> [Page and screen pointing data]:
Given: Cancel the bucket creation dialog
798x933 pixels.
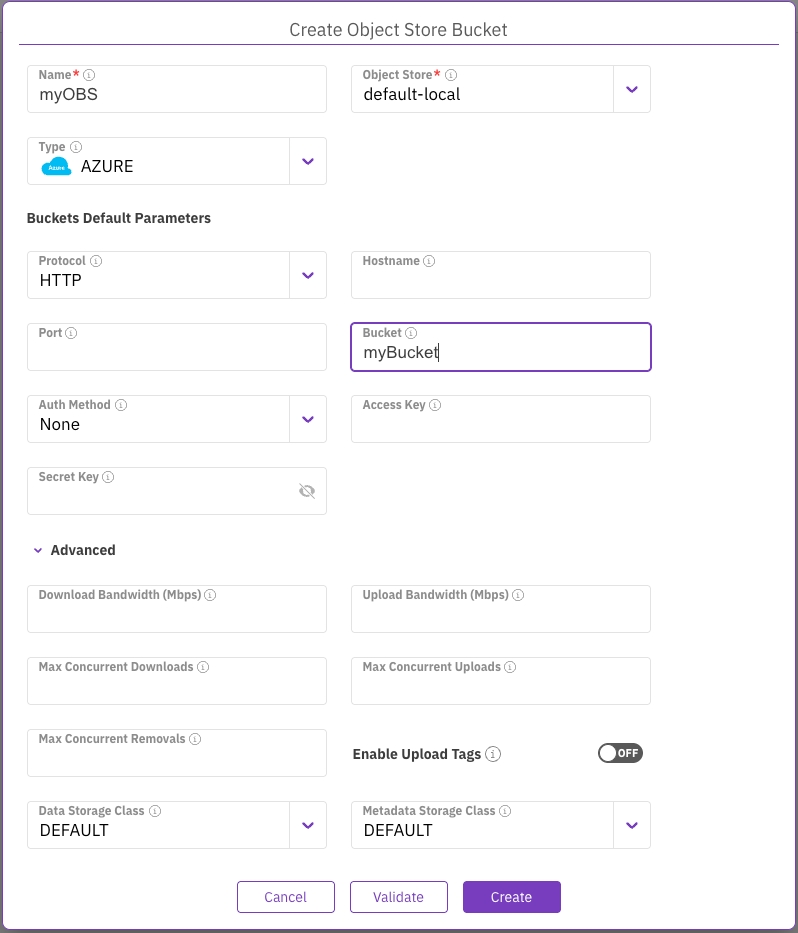Looking at the screenshot, I should click(x=285, y=897).
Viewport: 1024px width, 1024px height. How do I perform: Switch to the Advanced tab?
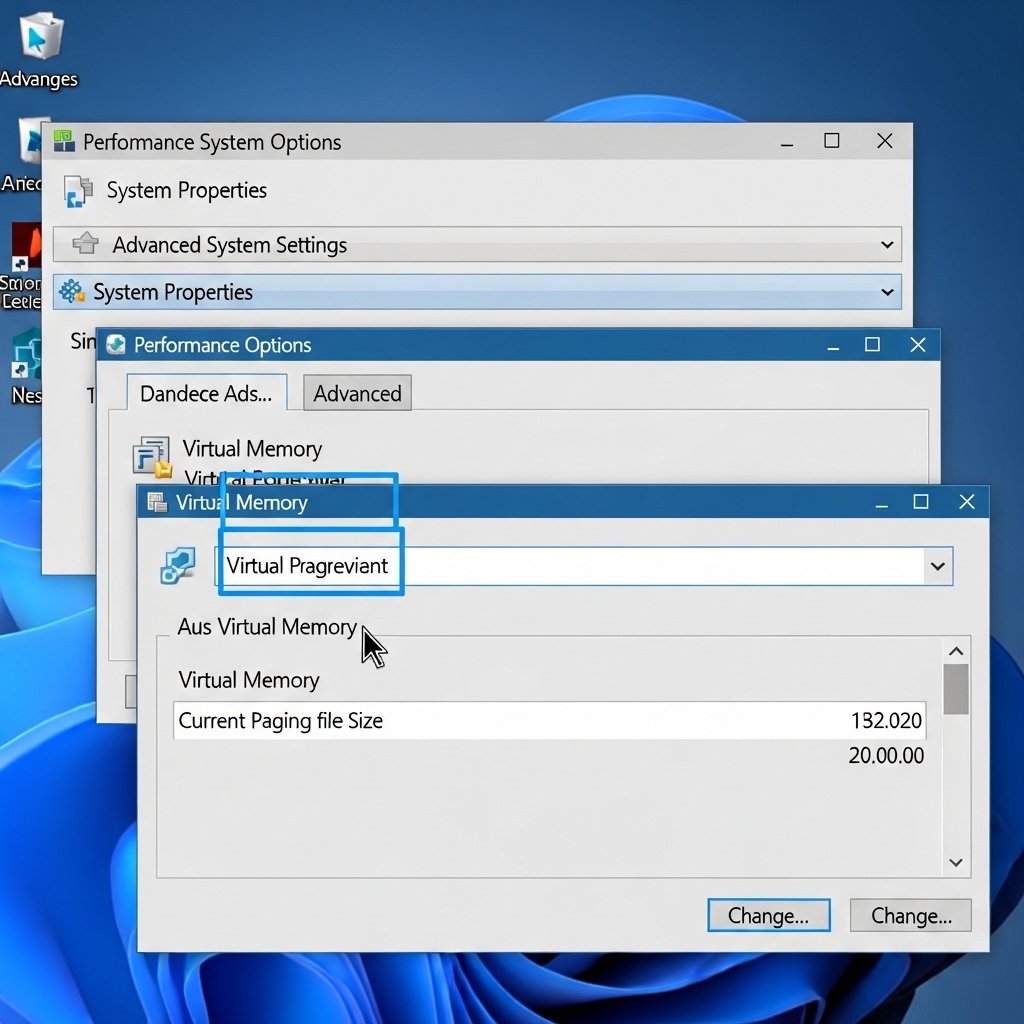[357, 393]
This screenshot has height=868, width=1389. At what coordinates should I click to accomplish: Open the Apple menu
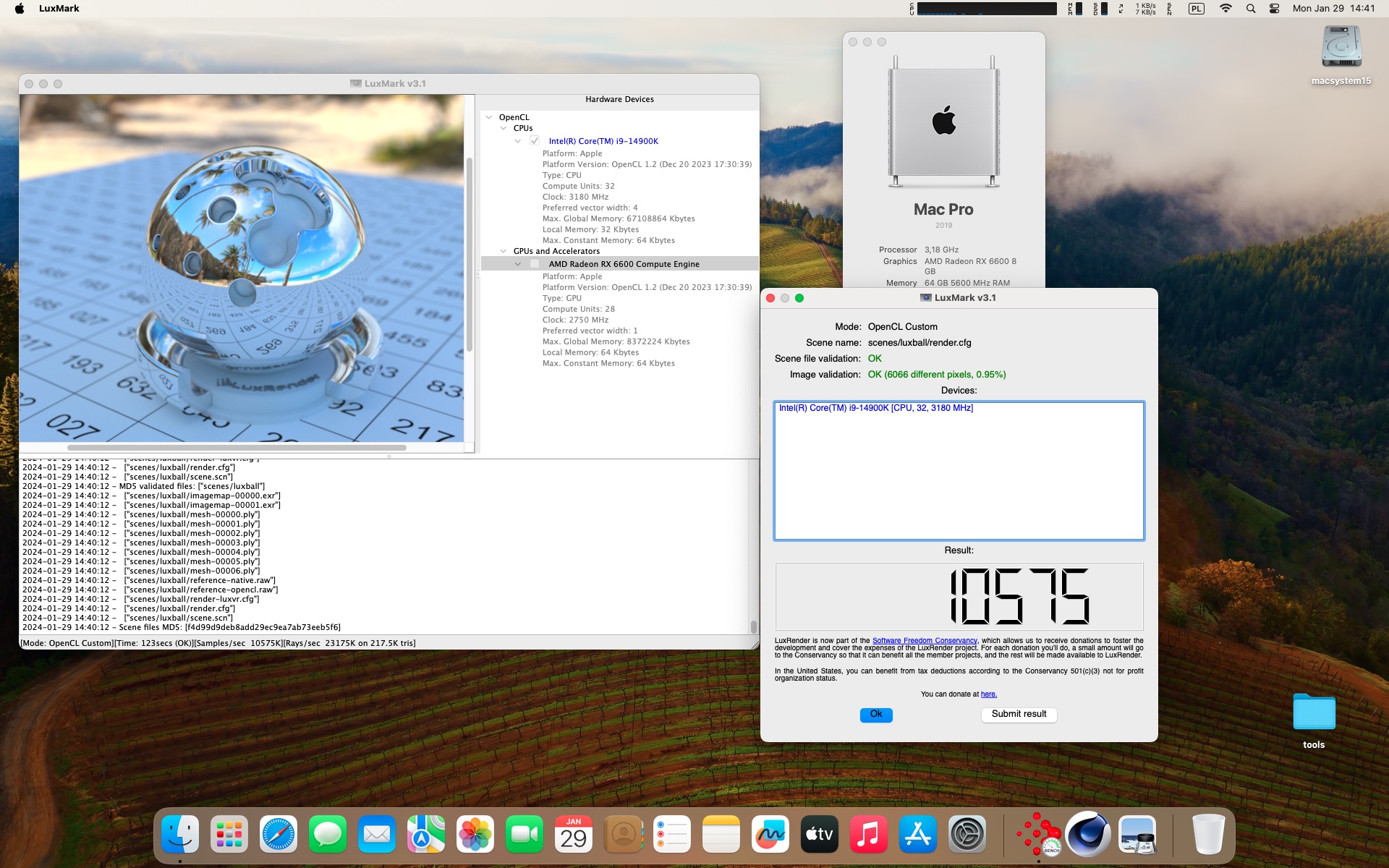[x=20, y=9]
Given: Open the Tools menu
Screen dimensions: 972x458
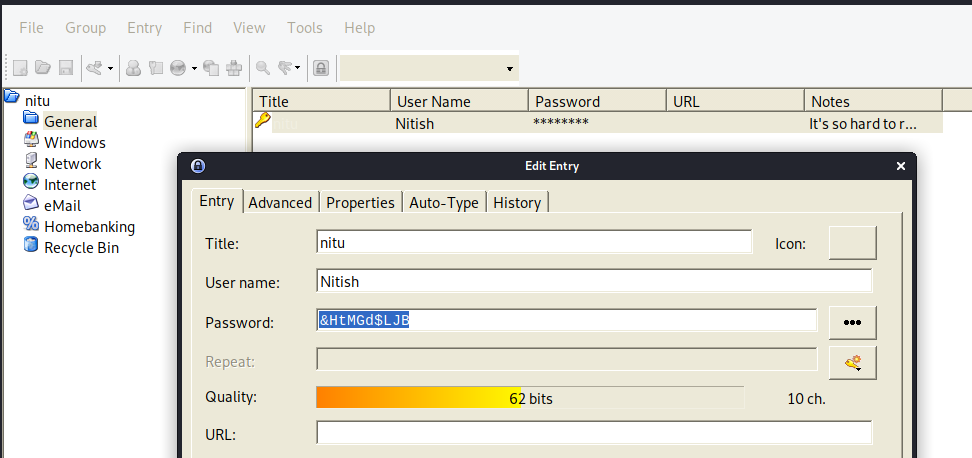Looking at the screenshot, I should (x=304, y=28).
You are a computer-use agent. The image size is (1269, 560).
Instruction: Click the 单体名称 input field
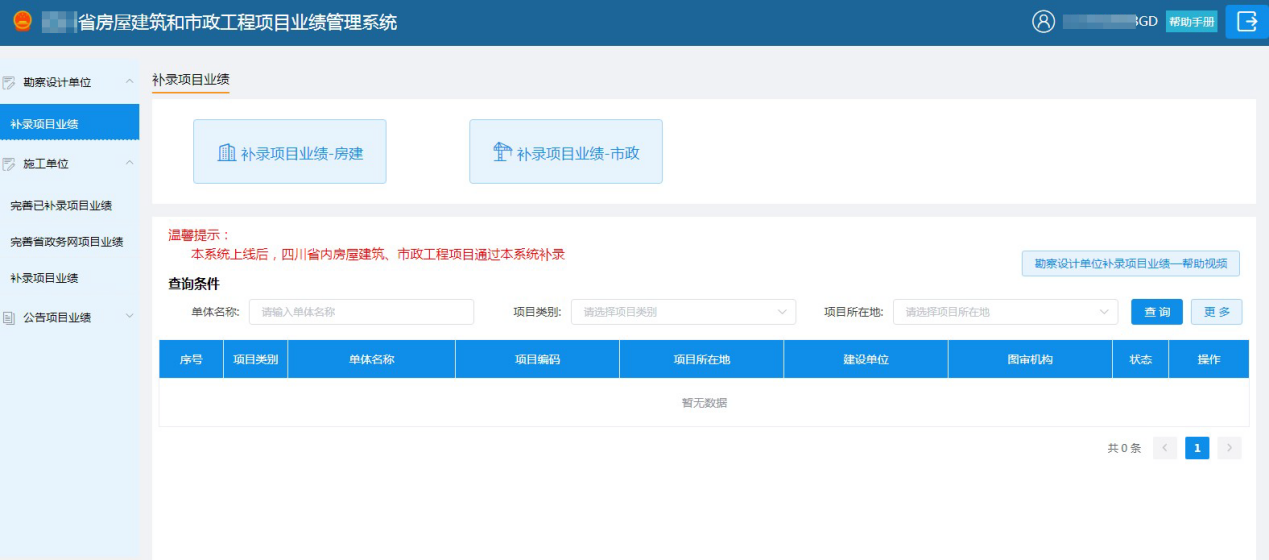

> [Brief]: Copy out all of the lines above word for word, leaving out the pictures.

> [Response for this exercise]:
Given: Cancel the bucket creation dialog
798x933 pixels.
Looking at the screenshot, I should click(x=285, y=897).
Viewport: 1024px width, 1024px height. How do I perform: Switch to the Advanced tab?
[357, 393]
This screenshot has height=868, width=1389. At what coordinates should I click to accomplish: Open the Apple menu
[x=20, y=9]
Given: Open the Tools menu
Screen dimensions: 972x458
Looking at the screenshot, I should (x=304, y=28).
You are a computer-use agent. The image size is (1269, 560).
Instruction: Click the 单体名称 input field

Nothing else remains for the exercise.